● EXERCISE MATERIALS
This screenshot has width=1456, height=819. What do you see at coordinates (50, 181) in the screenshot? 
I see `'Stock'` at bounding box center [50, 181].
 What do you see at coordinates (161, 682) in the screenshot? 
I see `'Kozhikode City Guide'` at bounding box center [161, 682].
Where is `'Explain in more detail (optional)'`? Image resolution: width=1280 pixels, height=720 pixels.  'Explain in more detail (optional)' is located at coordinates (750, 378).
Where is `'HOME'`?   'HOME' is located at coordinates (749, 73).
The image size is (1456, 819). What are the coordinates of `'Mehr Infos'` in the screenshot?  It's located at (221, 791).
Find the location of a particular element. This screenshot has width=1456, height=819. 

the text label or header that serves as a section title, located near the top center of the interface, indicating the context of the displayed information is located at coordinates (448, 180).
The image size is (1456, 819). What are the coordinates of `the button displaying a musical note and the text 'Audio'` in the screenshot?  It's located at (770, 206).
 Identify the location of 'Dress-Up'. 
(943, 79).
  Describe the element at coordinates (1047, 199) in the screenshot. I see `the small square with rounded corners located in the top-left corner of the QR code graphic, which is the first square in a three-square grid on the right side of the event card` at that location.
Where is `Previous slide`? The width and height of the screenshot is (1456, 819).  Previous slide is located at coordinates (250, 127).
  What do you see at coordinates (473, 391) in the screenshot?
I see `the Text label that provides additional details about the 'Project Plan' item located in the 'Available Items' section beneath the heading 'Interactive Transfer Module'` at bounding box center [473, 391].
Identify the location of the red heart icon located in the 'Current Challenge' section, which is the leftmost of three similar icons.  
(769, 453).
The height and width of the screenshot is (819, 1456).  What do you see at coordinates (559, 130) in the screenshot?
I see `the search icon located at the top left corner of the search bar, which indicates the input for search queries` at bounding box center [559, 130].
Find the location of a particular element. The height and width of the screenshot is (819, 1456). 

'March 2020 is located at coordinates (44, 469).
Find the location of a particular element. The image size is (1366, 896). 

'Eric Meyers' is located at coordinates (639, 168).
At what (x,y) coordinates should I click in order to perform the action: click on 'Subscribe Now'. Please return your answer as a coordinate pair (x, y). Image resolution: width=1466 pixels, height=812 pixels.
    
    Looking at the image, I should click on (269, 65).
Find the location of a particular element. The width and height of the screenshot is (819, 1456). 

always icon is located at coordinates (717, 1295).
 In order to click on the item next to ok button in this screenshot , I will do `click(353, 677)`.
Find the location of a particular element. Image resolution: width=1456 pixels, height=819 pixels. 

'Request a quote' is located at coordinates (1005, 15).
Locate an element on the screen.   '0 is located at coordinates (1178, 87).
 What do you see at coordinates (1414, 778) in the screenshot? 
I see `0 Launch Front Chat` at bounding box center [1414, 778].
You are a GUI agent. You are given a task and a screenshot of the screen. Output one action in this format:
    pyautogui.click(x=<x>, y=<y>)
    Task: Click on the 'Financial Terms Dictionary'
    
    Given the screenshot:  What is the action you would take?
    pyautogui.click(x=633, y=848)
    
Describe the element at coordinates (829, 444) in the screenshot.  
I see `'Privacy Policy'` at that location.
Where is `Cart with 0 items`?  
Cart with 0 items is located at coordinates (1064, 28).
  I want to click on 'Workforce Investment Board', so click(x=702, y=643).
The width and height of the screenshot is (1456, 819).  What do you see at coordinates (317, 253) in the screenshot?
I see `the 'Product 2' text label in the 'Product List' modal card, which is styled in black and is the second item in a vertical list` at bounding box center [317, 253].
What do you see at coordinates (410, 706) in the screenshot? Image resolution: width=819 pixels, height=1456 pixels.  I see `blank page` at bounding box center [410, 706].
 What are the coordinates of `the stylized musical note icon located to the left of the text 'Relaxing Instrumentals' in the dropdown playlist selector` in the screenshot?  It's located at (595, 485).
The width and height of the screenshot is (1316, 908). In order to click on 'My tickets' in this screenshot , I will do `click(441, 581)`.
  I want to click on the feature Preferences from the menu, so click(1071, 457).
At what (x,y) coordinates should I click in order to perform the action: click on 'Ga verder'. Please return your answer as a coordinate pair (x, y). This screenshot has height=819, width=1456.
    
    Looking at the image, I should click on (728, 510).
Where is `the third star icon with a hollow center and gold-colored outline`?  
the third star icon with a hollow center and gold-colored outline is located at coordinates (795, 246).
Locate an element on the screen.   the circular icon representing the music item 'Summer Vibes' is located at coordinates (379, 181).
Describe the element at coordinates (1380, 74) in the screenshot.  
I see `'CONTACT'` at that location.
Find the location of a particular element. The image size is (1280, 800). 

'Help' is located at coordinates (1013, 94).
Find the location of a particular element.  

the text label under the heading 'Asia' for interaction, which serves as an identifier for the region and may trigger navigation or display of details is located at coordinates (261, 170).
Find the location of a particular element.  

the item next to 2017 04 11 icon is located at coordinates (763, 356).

● TASK
Render every line of the records above as a Markdown table with the columns Row and Line. Number the rows in order and leave out blank lines.

● SOLUTION FOR THIS PROBLEM
| Row | Line |
|---|---|
| 1 | This screenshot has width=1456, height=819. What do you see at coordinates (50, 181) in the screenshot?  |
| 2 | I see `'Stock'` at bounding box center [50, 181]. |
| 3 |  What do you see at coordinates (161, 682) in the screenshot?  |
| 4 | I see `'Kozhikode City Guide'` at bounding box center [161, 682]. |
| 5 | Where is `'Explain in more detail (optional)'`? Image resolution: width=1280 pixels, height=720 pixels.  'Explain in more detail (optional)' is located at coordinates (750, 378). |
| 6 | Where is `'HOME'`?   'HOME' is located at coordinates (749, 73). |
| 7 | The image size is (1456, 819). What are the coordinates of `'Mehr Infos'` in the screenshot?  It's located at (221, 791). |
| 8 | Find the location of a particular element. This screenshot has width=1456, height=819.  |
| 9 | the text label or header that serves as a section title, located near the top center of the interface, indicating the context of the displayed information is located at coordinates (448, 180). |
| 10 | The image size is (1456, 819). What are the coordinates of `the button displaying a musical note and the text 'Audio'` in the screenshot?  It's located at (770, 206). |
| 11 |  Identify the location of 'Dress-Up'.  |
| 12 | (943, 79). |
| 13 |   Describe the element at coordinates (1047, 199) in the screenshot. I see `the small square with rounded corners located in the top-left corner of the QR code graphic, which is the first square in a three-square grid on the right side of the event card` at that location. |
| 14 | Where is `Previous slide`? The width and height of the screenshot is (1456, 819).  Previous slide is located at coordinates (250, 127). |
| 15 |   What do you see at coordinates (473, 391) in the screenshot? |
| 16 | I see `the Text label that provides additional details about the 'Project Plan' item located in the 'Available Items' section beneath the heading 'Interactive Transfer Module'` at bounding box center [473, 391]. |
| 17 | Identify the location of the red heart icon located in the 'Current Challenge' section, which is the leftmost of three similar icons.   |
| 18 | (769, 453). |
| 19 | The height and width of the screenshot is (819, 1456).  What do you see at coordinates (559, 130) in the screenshot? |
| 20 | I see `the search icon located at the top left corner of the search bar, which indicates the input for search queries` at bounding box center [559, 130]. |
| 21 | Find the location of a particular element. The height and width of the screenshot is (819, 1456).  |
| 22 | 'March 2020 is located at coordinates (44, 469). |
| 23 | Find the location of a particular element. The image size is (1366, 896).  |
| 24 | 'Eric Meyers' is located at coordinates (639, 168). |
| 25 | At what (x,y) coordinates should I click in order to perform the action: click on 'Subscribe Now'. Please return your answer as a coordinate pair (x, y). Image resolution: width=1466 pixels, height=812 pixels. |
| 26 |     Looking at the image, I should click on (269, 65). |
| 27 | Find the location of a particular element. The width and height of the screenshot is (819, 1456).  |
| 28 | always icon is located at coordinates (717, 1295). |
| 29 |  In order to click on the item next to ok button in this screenshot , I will do `click(353, 677)`. |
| 30 | Find the location of a particular element. Image resolution: width=1456 pixels, height=819 pixels.  |
| 31 | 'Request a quote' is located at coordinates (1005, 15). |
| 32 | Locate an element on the screen.   '0 is located at coordinates (1178, 87). |
| 33 |  What do you see at coordinates (1414, 778) in the screenshot?  |
| 34 | I see `0 Launch Front Chat` at bounding box center [1414, 778]. |
| 35 | You are a GUI agent. You are given a task and a screenshot of the screen. Output one action in this format: |
| 36 |     pyautogui.click(x=<x>, y=<y>) |
| 37 |     Task: Click on the 'Financial Terms Dictionary' |
| 38 |     Given the screenshot:  What is the action you would take? |
| 39 |     pyautogui.click(x=633, y=848) |
| 40 | Describe the element at coordinates (829, 444) in the screenshot.   |
| 41 | I see `'Privacy Policy'` at that location. |
| 42 | Where is `Cart with 0 items`?   |
| 43 | Cart with 0 items is located at coordinates (1064, 28). |
| 44 |   I want to click on 'Workforce Investment Board', so click(x=702, y=643). |
| 45 | The width and height of the screenshot is (1456, 819).  What do you see at coordinates (317, 253) in the screenshot? |
| 46 | I see `the 'Product 2' text label in the 'Product List' modal card, which is styled in black and is the second item in a vertical list` at bounding box center [317, 253]. |
| 47 | What do you see at coordinates (410, 706) in the screenshot? Image resolution: width=819 pixels, height=1456 pixels.  I see `blank page` at bounding box center [410, 706]. |
| 48 |  What are the coordinates of `the stylized musical note icon located to the left of the text 'Relaxing Instrumentals' in the dropdown playlist selector` in the screenshot?  It's located at (595, 485). |
| 49 | The width and height of the screenshot is (1316, 908). In order to click on 'My tickets' in this screenshot , I will do `click(441, 581)`. |
| 50 |   I want to click on the feature Preferences from the menu, so click(1071, 457). |
| 51 | At what (x,y) coordinates should I click in order to perform the action: click on 'Ga verder'. Please return your answer as a coordinate pair (x, y). This screenshot has height=819, width=1456. |
| 52 |     Looking at the image, I should click on (728, 510). |
| 53 | Where is `the third star icon with a hollow center and gold-colored outline`?   |
| 54 | the third star icon with a hollow center and gold-colored outline is located at coordinates (795, 246). |
| 55 | Locate an element on the screen.   the circular icon representing the music item 'Summer Vibes' is located at coordinates (379, 181). |
| 56 | Describe the element at coordinates (1380, 74) in the screenshot.   |
| 57 | I see `'CONTACT'` at that location. |
| 58 | Find the location of a particular element. The image size is (1280, 800).  |
| 59 | 'Help' is located at coordinates (1013, 94). |
| 60 | Find the location of a particular element.   |
| 61 | the text label under the heading 'Asia' for interaction, which serves as an identifier for the region and may trigger navigation or display of details is located at coordinates (261, 170). |
| 62 | Find the location of a particular element.   |
| 63 | the item next to 2017 04 11 icon is located at coordinates (763, 356). |